Fraud is one of the ancient thing in human history. As there is always people who is fraudulent, there is also people who defrauded. The money e.g. credit cards are well-known targets for being targeted by fraudulent activities. With the development of e-marketing sector, the count of fraudulent activities are rising day by day. Users credit cards informations stored in some companies’ databases, such company types as banks, online shopping companies or online service providers. We witness a growing presence of frauds on online transactions with the widespread use of internet day by day. As a consequence of this, the need of automatic systems which able to detect and fight fraudster is emerged.

Fraud detection is notably a challenging problem because;
  • Fraud strategies change in time, as well as customers’ spending habits evolve.
  • Few examples of frauds available, so it is hard to create a model of fraudulent behaviour.
  • Not all frauds are reported or reported with large delay.
  • Few transactions can be timely investigated.
With the large number of transactions we witness everyday;
  • We can not ask human analyst to check every transactions one by one.
  • We wish to automatise to detection fraudulent transaction.
  • We want accurate prediction, i.e. minimise missed frauds and false alarms.
It can be overcome this bad situations with systems which developed with machine learning techniques.
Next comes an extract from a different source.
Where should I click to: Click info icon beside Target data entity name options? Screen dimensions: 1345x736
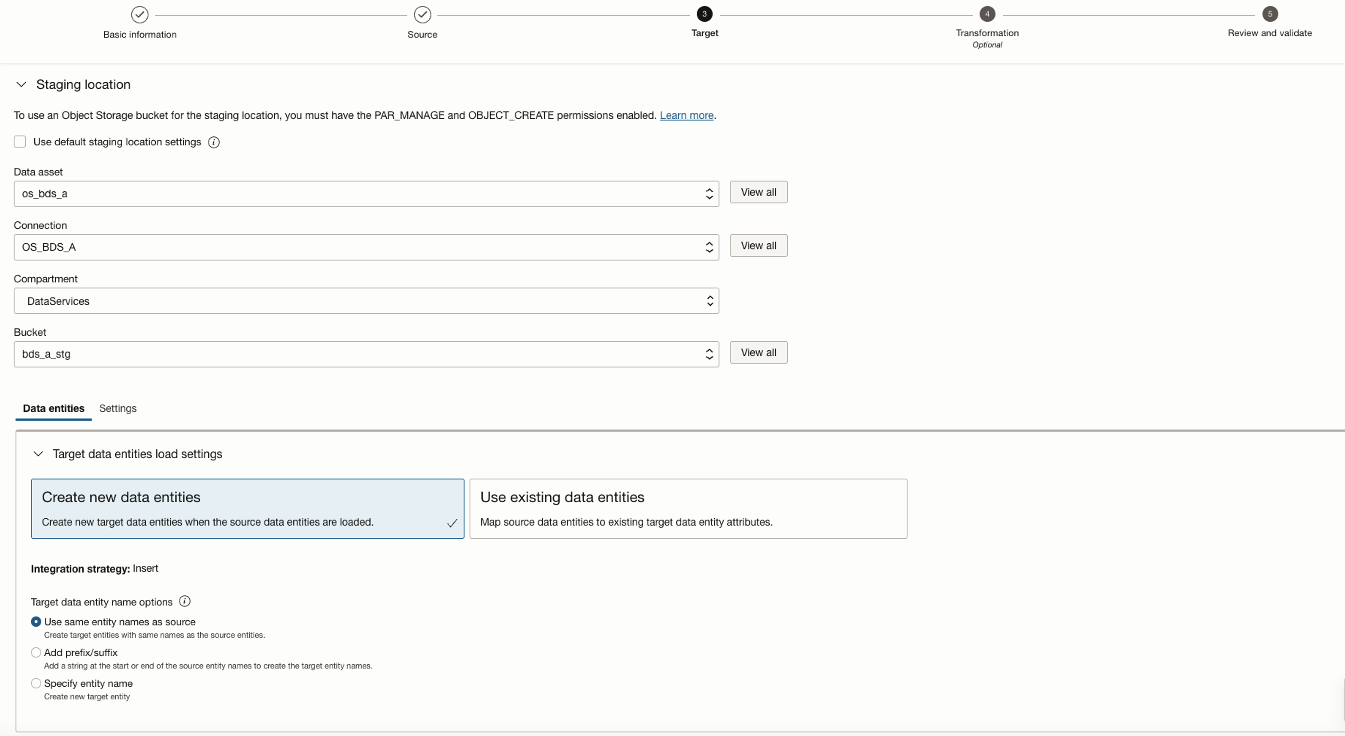(185, 602)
Systems can learn complex fraudulent pattern by examining the data in large volumes. And this systems can also create optimal model for fraudulent activities which has complex shapes. Thus, successful predict can be done for new type of fraud. And system can adopt itself to timely changing distribution (fraud evolution). However systems need enough samples to achieve successfully learning.
Basicly, user profile created for every user in the detection systems. This profile must be updated timely. When the system has trained with enough samples, systems has detailed information about users spending habits for monthly, weekly or daily. For example, suppose that while a student can spend $100 for a week, a businessman can spend $1000 for week. While a fraudulent activity with $400 spend at once has high fraud probability for student, similarly it has very low fraud probability for businessman. Of course, special days such as new year, birthday or weekends must be considered when creating algorithm for fraud detection, because students can also spend too much in these days. Generally, fraudulent does not know victim’s spending habits, because of that fraudulent activity has inappropriate matching to user profile presumably. But if fraudulent activity fits to user profile, it may be hard to detect.
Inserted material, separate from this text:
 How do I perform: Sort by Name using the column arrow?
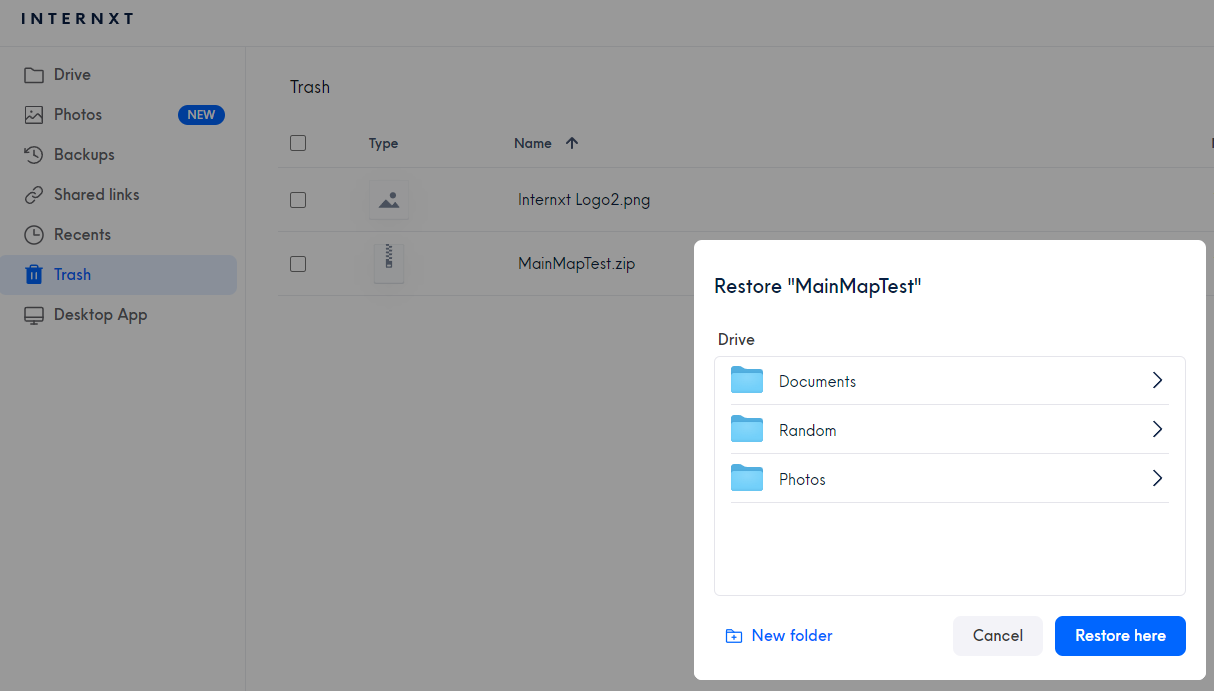[x=572, y=143]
In machine learning literature, fraud detection systems can be build with supervised, unsupervised or mixed approaches. Every type of approach has a little difference according to working logic. Approaches and their working logics given Figure below.
Screen Shot 2016-12-17 at 17.25.23.png

In supervised learning, using labeled historical fraud data to create user profile in the train phase . This type of approaches are similar to Signature Based IDS/IPS, so this type of approaches can detect fraudulent activities if they are well known, but new type of fraudulent activities can not detected by these systems. Systems which is trained with unsupervised algorithms can detect unknown fraudulent activities. This type of approaches are similar to Anomaly Based IDS/IPS, so although this type approaches can detect unknown fraudulent activities, in some cases they may not detect well known fraudulent activities.  To achieve the disadvantages of both techniques, mixed approaches are developed. In this type of approaches, supervised and unsupervised algorithms works together, so both well-known and unknown fraudulent activities can be detected efficiently.